Any trained counsellor is fully cognizant of the danger of inappropriate interventions in a crisis and the harm they could do. I don't know whether Dr. Sumathipala is acquainted with the kind of training that counsellors undergo, for even without reference to the publications he quotes, they are keenly aware that only "fools rush in where angels fear to tread." The tsunami disaster was that kind of delicate situation and if he read what I wrote, he would realize that I made the point that counsellors should in no way thrust themselves on grieving people, but that they should be available and accessible to those who felt they needed to unburden themselves. Counsellors do not generally take on clients suffering from abnormal behaviours or mental illness. They refer them to the appropriate experts.

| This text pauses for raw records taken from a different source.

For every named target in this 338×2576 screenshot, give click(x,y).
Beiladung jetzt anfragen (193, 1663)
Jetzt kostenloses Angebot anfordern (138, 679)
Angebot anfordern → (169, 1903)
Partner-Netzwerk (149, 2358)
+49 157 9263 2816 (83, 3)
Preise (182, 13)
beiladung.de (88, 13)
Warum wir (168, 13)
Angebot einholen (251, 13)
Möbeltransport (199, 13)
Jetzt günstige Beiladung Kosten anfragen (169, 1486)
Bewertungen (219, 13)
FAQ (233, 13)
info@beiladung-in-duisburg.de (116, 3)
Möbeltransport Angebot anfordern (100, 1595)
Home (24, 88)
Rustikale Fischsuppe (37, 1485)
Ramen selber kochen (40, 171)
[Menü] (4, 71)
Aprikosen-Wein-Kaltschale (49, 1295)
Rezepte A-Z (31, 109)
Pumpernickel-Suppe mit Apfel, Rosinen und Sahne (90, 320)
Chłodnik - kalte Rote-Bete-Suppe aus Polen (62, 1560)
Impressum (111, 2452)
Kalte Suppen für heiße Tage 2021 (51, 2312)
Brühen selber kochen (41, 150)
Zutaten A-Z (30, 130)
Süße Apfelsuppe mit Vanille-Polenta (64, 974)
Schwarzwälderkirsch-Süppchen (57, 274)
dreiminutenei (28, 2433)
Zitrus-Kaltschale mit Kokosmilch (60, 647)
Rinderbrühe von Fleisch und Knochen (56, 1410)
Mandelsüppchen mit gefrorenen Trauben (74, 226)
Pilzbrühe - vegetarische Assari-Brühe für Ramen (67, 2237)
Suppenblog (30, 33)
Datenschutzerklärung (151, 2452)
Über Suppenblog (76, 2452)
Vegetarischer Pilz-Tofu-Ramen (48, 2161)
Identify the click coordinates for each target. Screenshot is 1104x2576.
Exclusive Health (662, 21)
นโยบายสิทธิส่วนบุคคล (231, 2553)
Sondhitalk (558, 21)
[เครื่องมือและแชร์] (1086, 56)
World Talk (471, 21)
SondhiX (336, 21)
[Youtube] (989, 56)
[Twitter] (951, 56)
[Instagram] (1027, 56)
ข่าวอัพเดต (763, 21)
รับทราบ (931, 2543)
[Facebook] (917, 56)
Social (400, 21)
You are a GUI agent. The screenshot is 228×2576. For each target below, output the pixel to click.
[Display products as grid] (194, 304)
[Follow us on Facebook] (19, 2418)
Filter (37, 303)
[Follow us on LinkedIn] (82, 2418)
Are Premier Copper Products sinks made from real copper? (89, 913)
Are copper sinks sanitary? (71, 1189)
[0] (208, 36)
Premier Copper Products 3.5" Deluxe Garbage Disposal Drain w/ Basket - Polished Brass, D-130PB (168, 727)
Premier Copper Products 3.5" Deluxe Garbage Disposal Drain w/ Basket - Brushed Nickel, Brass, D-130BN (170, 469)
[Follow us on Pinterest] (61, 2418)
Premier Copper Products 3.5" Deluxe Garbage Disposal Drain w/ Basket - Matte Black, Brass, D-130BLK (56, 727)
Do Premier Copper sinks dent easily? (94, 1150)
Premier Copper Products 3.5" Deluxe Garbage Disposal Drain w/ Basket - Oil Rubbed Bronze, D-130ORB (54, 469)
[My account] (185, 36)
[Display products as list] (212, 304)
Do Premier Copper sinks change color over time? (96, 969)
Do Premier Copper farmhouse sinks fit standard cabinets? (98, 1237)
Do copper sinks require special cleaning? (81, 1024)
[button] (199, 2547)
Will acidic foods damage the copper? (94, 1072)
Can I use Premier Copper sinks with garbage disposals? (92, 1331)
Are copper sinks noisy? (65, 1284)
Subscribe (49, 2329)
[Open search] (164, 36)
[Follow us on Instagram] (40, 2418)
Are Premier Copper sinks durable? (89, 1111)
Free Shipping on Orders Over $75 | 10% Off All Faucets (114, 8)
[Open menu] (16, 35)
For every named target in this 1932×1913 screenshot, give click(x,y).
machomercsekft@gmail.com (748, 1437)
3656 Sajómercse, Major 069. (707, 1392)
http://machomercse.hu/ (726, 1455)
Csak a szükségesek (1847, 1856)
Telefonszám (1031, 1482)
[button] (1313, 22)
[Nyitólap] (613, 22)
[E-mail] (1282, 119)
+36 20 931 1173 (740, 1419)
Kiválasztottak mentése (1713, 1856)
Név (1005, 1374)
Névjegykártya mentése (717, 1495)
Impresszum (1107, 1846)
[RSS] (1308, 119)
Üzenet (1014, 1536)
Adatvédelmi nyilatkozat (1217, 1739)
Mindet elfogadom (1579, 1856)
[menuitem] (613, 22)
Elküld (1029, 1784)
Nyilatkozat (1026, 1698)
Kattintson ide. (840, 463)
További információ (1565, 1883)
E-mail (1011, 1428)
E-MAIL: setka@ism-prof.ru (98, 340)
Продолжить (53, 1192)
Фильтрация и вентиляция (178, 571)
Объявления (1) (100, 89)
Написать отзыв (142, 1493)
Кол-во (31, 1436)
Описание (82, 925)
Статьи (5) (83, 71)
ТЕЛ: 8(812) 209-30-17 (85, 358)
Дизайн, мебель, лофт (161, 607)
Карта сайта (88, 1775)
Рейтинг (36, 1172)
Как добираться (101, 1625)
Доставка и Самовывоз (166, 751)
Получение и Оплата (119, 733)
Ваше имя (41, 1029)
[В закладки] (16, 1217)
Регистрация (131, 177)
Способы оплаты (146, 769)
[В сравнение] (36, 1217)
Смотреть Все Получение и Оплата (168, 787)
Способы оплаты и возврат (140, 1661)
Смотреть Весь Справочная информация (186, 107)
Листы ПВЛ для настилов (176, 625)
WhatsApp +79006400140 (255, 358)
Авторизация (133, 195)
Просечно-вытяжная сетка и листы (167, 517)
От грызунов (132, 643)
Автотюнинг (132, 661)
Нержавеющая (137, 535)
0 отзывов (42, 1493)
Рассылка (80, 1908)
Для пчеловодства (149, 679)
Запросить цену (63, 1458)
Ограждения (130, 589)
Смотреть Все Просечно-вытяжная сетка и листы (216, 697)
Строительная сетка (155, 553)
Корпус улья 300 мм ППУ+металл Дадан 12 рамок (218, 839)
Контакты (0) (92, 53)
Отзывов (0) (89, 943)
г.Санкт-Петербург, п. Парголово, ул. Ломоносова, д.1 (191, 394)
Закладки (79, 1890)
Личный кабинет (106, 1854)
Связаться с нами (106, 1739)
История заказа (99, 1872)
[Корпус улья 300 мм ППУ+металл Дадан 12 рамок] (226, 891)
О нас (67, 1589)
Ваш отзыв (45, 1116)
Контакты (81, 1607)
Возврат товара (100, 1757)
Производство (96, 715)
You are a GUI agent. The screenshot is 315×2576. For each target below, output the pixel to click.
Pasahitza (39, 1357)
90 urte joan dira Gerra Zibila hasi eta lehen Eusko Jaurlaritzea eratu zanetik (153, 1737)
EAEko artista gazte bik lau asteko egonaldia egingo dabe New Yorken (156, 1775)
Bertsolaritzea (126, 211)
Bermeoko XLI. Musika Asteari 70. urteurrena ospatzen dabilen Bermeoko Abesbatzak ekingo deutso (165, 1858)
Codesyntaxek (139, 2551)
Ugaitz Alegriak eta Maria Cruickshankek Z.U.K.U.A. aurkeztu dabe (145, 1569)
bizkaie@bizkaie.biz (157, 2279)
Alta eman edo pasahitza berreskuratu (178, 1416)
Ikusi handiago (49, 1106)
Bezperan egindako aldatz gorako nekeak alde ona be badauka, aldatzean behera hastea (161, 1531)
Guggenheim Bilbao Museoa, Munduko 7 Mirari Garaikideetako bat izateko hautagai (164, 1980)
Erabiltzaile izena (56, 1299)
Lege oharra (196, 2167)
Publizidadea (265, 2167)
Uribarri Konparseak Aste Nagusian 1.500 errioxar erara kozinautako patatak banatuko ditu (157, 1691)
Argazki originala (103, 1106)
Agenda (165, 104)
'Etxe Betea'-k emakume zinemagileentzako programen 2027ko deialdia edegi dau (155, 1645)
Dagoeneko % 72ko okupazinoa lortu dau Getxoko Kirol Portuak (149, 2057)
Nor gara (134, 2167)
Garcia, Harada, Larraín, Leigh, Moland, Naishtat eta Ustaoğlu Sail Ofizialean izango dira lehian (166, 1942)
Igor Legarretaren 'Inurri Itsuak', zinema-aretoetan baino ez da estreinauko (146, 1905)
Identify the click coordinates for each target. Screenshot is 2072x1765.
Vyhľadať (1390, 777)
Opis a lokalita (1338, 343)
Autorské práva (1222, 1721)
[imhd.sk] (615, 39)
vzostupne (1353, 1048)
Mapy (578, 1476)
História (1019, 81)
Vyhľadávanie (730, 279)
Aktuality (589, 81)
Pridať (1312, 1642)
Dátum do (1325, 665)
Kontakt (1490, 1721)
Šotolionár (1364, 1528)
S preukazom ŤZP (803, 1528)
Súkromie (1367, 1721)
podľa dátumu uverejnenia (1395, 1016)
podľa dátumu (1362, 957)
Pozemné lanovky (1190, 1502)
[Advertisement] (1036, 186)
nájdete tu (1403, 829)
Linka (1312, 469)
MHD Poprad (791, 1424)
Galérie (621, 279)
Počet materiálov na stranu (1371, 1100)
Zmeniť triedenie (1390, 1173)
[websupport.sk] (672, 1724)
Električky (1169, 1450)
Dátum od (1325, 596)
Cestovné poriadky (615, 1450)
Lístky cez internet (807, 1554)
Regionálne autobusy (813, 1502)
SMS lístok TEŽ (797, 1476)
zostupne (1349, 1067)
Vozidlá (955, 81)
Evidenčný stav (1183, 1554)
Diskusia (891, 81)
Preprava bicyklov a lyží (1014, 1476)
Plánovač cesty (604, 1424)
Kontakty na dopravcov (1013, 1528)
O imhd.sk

The Daily News had terminated my article rather abruptly, maybe for lack of space. I would like to give here my concluding paragraph which was omitted from that article. I thought it very relevant to quote from The Island of January 12 which carried an article headed: "They needed to say: my family is dead". It was a comment made by Hungarian doctors who treated tsunami victims in the south, who were quoted as having said: "All they needed was to talk, or say hello, or simply to say, ‘My family is dead'". That was the kind of emotional human need that moved me to write challenging Dr. S's alleged assertion that there was no need for counselling of tsunami victims in the first six weeks.

Dr. Sumathipala questions my motives in writing as I did. He concludes his own "rebuttal" (as he termed it), with a saying of Abraham Lincoln's to the effect that "To sin by silence when they should protest, makes cowards of men" (and women!). I wrote my article only because I felt that a response (I won't say `rebuttal') was necessary and I could not keep silent when comments with which I totally disagreed were publicly attributed to somebody, however distinguished he might be.